Once you arrive, there is an itinerary that happens each day. Typically, you’ll wake up at 5:30am each morning (hot tea or coffee will be brought to your tent), for a game drive from 6am to 9am, including a stop for hot drinks and muffins. Once you arrive back at the camp you’ll enjoy a multi-course breakfast prepared by Chef Nicholas, followed by free time with an option to take a guided bush walk. Around 2pm you’ll have a multi-course lunch followed by another three-hour game drive, including a stop for soft drinks, alcoholic beverages and snacks. Once you arrive back to the camp, you’ll sample canapes around the fire with hot drinks before filling up with a decadent three-course candlelit dinner.

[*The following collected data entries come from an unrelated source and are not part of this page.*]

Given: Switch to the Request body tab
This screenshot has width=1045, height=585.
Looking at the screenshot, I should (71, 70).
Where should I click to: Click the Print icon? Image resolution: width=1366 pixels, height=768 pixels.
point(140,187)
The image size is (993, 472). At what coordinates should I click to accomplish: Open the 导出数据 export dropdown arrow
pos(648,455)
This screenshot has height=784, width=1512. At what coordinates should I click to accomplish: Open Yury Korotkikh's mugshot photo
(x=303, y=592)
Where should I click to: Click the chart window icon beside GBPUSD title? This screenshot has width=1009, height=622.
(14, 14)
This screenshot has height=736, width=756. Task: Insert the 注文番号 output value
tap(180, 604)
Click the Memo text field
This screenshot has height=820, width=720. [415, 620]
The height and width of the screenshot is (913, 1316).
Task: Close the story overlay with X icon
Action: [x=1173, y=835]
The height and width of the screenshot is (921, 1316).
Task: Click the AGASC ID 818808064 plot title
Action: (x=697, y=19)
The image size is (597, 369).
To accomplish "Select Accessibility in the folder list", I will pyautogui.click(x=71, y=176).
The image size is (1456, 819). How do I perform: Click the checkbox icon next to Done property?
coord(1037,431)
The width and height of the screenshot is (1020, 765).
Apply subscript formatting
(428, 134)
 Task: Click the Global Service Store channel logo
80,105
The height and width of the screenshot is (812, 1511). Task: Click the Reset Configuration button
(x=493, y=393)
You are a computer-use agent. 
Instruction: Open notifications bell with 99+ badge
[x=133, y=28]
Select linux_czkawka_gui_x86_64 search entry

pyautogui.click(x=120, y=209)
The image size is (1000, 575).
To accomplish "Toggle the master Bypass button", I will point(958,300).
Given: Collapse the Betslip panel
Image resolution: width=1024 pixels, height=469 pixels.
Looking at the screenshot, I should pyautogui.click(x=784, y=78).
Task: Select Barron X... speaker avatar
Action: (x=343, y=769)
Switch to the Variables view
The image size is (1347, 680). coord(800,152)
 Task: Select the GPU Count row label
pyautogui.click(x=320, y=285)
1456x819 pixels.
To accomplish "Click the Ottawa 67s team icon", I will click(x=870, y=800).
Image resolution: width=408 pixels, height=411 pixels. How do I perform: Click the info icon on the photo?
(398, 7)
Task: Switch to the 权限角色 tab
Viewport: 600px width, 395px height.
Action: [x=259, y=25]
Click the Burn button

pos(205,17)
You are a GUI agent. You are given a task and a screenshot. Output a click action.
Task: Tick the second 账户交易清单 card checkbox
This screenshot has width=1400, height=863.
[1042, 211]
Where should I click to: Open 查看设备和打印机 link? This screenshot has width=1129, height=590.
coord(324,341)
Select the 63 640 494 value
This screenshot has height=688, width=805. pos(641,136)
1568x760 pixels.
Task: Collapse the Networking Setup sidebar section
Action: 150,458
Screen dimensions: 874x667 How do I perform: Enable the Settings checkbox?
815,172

When packing, keep in mind mornings and evenings can be chilly and weather can be unpredictable. Bring layers so that you’ll be ready for any season, as well as gloves, hats and a flashlight for at night. There is also free Wi-Fi if you have a device you want to connect with (although if you’re interested in disconnecting this is the perfect place to do it). Spend free time swimming in their onsite pool, drinking at the bar, taking an al fresco shower, enjoying the scenery from your porch or napping in the extremely comfortable beds provided. While not quite glamping, Honeyguides Tented Safari Camps offers a more comfortable experience than a typical breakdown tent, with a spacious living area featuring a big bed, leather couch, desk, small closet and wooden chest (to hide your belongings from the monkeys that sometimes sneak into the tent). There’s also an indoor/outdoor bathroom with toilet, shower, stone tub and sink with shower amenities.
In terms of tipping, it is customary to tip your guide about R120 per day (about $12 USD) and your tracker about R80 per day (about $8). That being said, feel free to tip more or less as you see fit.
My trip to South Africa was sponsored by the South African Tourism Board. I was not required to write this post nor was I compensated. All opinions are my own.